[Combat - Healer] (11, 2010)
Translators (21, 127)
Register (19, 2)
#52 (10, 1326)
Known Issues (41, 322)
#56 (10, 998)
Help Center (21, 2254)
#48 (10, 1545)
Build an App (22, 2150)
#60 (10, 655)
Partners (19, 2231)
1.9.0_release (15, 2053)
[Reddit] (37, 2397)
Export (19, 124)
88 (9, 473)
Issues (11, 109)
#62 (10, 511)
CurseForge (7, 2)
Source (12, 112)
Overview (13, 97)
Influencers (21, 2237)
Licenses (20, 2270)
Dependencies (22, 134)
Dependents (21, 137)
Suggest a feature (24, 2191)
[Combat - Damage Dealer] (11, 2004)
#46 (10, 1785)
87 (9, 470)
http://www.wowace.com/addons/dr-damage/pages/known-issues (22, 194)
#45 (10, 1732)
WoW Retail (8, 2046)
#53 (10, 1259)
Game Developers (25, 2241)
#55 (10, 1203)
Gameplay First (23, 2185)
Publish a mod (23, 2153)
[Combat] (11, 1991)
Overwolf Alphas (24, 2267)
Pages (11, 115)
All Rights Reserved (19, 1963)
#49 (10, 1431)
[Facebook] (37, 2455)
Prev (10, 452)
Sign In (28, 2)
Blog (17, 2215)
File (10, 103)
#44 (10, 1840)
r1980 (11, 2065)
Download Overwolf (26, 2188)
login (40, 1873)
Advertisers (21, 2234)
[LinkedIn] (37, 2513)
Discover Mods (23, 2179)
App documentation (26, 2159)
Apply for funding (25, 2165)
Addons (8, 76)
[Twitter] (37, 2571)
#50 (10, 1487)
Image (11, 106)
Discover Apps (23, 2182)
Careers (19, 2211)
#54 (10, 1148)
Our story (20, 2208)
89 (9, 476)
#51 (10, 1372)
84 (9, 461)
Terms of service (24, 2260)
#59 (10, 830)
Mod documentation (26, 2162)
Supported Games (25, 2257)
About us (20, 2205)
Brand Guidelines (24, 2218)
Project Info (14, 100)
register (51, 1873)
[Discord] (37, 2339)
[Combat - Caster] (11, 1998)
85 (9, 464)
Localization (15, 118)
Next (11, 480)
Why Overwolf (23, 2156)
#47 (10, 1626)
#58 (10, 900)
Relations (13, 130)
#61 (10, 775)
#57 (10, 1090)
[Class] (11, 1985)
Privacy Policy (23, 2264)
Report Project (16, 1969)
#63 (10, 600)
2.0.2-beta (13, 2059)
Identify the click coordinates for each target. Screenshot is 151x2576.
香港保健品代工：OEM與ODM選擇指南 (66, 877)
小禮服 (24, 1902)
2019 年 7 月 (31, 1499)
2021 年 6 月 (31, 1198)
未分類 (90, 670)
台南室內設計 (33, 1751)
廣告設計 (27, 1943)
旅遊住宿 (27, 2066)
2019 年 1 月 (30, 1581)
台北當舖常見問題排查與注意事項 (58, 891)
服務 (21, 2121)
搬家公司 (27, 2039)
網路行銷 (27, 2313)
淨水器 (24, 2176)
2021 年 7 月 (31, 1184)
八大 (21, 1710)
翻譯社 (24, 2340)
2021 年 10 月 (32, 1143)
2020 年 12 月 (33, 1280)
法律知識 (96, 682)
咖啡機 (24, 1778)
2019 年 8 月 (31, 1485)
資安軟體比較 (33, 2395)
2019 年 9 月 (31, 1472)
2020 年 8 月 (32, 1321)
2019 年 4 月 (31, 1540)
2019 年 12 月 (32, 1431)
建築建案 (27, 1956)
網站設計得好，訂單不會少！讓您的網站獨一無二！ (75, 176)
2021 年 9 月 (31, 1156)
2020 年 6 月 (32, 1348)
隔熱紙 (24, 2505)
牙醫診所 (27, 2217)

What the task asks: Find each line in the listing above that contains "Combat", and copy that line.

Final answer:
[Combat - Healer] (11, 2010)
[Combat - Damage Dealer] (11, 2004)
[Combat] (11, 1991)
[Combat - Caster] (11, 1998)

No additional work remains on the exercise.